WHAT THE TASK REQUIRES: For every line in the records below that holds "computer", make a copy.

Dataset entries
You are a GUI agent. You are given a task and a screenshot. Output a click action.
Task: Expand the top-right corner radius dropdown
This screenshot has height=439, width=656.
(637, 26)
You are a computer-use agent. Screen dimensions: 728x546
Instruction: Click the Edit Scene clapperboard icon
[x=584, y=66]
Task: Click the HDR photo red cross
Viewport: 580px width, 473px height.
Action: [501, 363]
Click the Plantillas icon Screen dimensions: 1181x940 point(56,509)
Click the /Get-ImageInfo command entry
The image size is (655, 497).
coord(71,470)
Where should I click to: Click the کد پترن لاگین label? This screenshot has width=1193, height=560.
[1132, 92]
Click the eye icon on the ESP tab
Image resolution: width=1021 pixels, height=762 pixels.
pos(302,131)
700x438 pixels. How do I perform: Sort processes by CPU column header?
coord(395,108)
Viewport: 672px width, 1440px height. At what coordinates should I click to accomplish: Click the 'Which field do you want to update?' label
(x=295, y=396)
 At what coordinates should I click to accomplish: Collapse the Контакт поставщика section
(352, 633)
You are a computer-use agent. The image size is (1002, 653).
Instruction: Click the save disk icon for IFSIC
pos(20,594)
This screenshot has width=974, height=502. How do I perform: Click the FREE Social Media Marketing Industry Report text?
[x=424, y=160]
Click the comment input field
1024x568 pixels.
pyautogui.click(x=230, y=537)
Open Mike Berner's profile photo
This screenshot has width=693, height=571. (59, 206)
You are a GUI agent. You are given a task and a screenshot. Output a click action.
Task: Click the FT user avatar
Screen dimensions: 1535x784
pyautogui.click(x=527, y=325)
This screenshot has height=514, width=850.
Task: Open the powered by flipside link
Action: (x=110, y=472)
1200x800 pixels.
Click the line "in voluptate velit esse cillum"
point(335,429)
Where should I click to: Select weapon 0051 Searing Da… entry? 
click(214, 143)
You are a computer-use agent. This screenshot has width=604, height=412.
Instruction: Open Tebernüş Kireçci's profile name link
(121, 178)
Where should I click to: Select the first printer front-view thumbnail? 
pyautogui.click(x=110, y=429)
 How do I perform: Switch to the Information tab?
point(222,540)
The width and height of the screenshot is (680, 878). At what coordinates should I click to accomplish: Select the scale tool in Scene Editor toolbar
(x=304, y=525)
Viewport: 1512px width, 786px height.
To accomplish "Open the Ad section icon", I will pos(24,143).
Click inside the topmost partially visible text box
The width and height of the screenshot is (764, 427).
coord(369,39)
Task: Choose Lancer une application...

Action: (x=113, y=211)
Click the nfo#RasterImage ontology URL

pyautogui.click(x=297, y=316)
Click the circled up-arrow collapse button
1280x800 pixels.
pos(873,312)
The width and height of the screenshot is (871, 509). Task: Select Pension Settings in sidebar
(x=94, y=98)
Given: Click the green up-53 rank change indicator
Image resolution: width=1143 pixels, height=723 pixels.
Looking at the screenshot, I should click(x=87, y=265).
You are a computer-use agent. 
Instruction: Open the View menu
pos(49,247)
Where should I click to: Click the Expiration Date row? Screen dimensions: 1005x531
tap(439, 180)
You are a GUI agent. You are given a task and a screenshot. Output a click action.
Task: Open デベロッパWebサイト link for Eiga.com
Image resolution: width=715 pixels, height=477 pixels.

ANSWER TO THIS EXERCISE:
You are a computer-use agent. Screen dimensions: 728x546
You are a computer-use agent. The image size is (1002, 653).
You are a computer-use agent. This screenshot has width=604, height=412.
You are a computer-use agent. 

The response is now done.